**Выбранный отрывок:**
Театральная компания ЗМ

Пресса

1 марта 2017

Роуд-муви

Вера Сенькина | Газета «Экран и сцена»

“Чик. Гудбай, Берлин!” Олега Рыбкина (московские зрители смогут увидеть его в программе “Детский Weekend” на фестивале “Золотая Маска”) относится к тем редким постановкам, которые сочиняются на одном дыхании, без творческих мучений и надрыва. В паузе между премьерами на большой сцене Рыбкин выпустил спектакль, вероятнее всего, про себя. Вышло вдохновенно. Во всяком случае, по сравнению с недавними работами режиссера на основной сцене “Чик. Гудбай, Берлин!” – бесспорная удача: в ней чувствуются энергия и сила режиссера, соразмерные форме спектакля, мастерство подробной работы с актером.

Пьеса “Чик. Гудбай, Берлин!” была написана Робертом Коалем по мотивам романа Вольфганга Херрндорфа “Чик”. Главные герои – четырнадцатилетние подростки: Майк, парень из благополучной берлинской семьи, и Чик, юный маргинал, сын русских эмигрантов. Оба по социальному статусу – аутсайдеры, по самоощущению – дети свободы. Угнав однажды соседскую “Ниву”, спасаясь от одиночества, изгойства, безответной влюбленности и семейных проблем, они отправляются в путешествие, по дороге попадая в переделки.

Книга Херрндорфа продолжает важную для немецкой литературы традицию романа воспитания, посвященного теме взросления подростков, пытающихся найти свое место в жизни. Роман “Чик” можно считать и исповедальным. Вскоре после его написания Херрндорф покончил с собой. К своим героям он испытывал сочувствие и в то же время восхищался их пониманием мира, не отягощенным взрос-лыми пороками, уверенностью в безграничности человеческих возможностей, никогда не поз-воляющей отчаяться до конца, смелостью каждую секунду быть самими собой. Олег Рыбкин посвятил спектакль тем людям, которые, повзрослев, в душе остались подростками, людьми свободы, органически не принимающими навязанных обществом правил.

**Задание 1:** Как в двух предложениях передать суть рецензии на спектакль «Чик. Гудбай, Берлин!»?
**Задание 2:** От чего, согласно рецензии на спектакль «Чик. Гудбай, Берлин!», спасаются Майк и Чик, отправляясь в путешествие? Назовите всё, что упомянуто.
**Задание 3:** Продолжите рецензию на спектакль «Чик. Гудбай, Берлин!» после ее последнего предложения.
Приведенный далее материал к работе с рецензией отношения не имеет.

**Представленные данные:**
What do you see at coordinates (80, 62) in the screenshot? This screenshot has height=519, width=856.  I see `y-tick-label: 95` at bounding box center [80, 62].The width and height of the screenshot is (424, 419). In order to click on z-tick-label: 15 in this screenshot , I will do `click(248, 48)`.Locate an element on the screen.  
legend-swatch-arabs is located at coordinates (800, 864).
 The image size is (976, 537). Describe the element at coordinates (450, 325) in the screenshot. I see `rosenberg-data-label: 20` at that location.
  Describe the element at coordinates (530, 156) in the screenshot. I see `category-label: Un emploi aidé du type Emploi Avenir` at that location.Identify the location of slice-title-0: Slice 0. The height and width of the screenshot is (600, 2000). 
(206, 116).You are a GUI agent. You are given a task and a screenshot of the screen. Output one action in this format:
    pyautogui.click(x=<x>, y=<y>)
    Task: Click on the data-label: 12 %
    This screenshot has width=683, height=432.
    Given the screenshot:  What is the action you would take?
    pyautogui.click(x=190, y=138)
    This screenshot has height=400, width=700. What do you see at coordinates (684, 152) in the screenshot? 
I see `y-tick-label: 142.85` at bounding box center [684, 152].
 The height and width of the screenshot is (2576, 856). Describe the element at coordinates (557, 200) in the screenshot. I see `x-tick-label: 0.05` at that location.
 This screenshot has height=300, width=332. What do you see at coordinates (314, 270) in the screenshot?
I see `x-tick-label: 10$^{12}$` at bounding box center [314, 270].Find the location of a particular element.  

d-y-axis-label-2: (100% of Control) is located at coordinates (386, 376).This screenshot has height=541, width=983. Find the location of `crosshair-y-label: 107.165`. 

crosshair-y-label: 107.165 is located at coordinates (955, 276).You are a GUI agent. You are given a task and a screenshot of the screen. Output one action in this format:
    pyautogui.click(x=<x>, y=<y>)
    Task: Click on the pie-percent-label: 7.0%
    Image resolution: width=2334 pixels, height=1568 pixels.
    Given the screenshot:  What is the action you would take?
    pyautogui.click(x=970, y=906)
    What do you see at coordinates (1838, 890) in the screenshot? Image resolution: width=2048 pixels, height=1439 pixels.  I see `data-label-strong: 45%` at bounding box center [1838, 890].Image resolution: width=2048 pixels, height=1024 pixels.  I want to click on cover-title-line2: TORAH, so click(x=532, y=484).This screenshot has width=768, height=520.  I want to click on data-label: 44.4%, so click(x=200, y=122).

**Результат выполнения 1:** По сравнению с недавними работами Олега Рыбкина на основной сцене его спектакль «Чик. Гудбай, Берлин!» назван бесспорной удачей: он сочинен на одном дыхании, и в нем чувствуются энергия режиссера и мастерство работы с актером. В основе спектакля лежит пьеса Роберта Коаля по роману Вольфганга Херрндорфа «Чик» о двух четырнадцатилетних подростках, Майке и Чике, которые угоняют соседскую «Ниву» и отправляются в путешествие, а посвящен он людям, оставшимся в душе подростками.

**Результат выполнения 2:**
- одиночество
- изгойство
- безответная влюбленность
- семейные проблемы

**Результат выполнения 3:**
Герои спектакля Рыбкина дышат одним воздухом с персонажами Джерома Дэвида Сэлинджера с их головокружительным восторгом перед жизнью. От падения в пропасть их оберегает свой Холден Колфилд, тот, кто бдит в ночи. В пьесе это женщина с огнетушителем (издалека герои принимают ее за бегемота), спасающая юношей после аварии. Ее и мать Майка играет актриса Наталья Горячева, которой Рыбкин доверяет две совсем разные эпизодические роли. Одна – комедийная – странно-задорной растрепанной женщины, непонятно, с какой планеты свалившейся. Другая – проникнутого отчаянием, мрачной подав-ленностью спивающегося человеческого существа. Мать в исполнении Горячевой олицетворяет мир взрослых с их слабостями, взаимными обманами и несбывшимися надеждами. Этот мир чересчур серьезен и слишком трагичен, и потому режиссер подсвечивает его гротеском. Вселенная взрослых – это вселенная людей, выживших из ума. От нее бежит Майк, чтобы не видеть, как истаивает на глазах мать, как изменяет ей отец.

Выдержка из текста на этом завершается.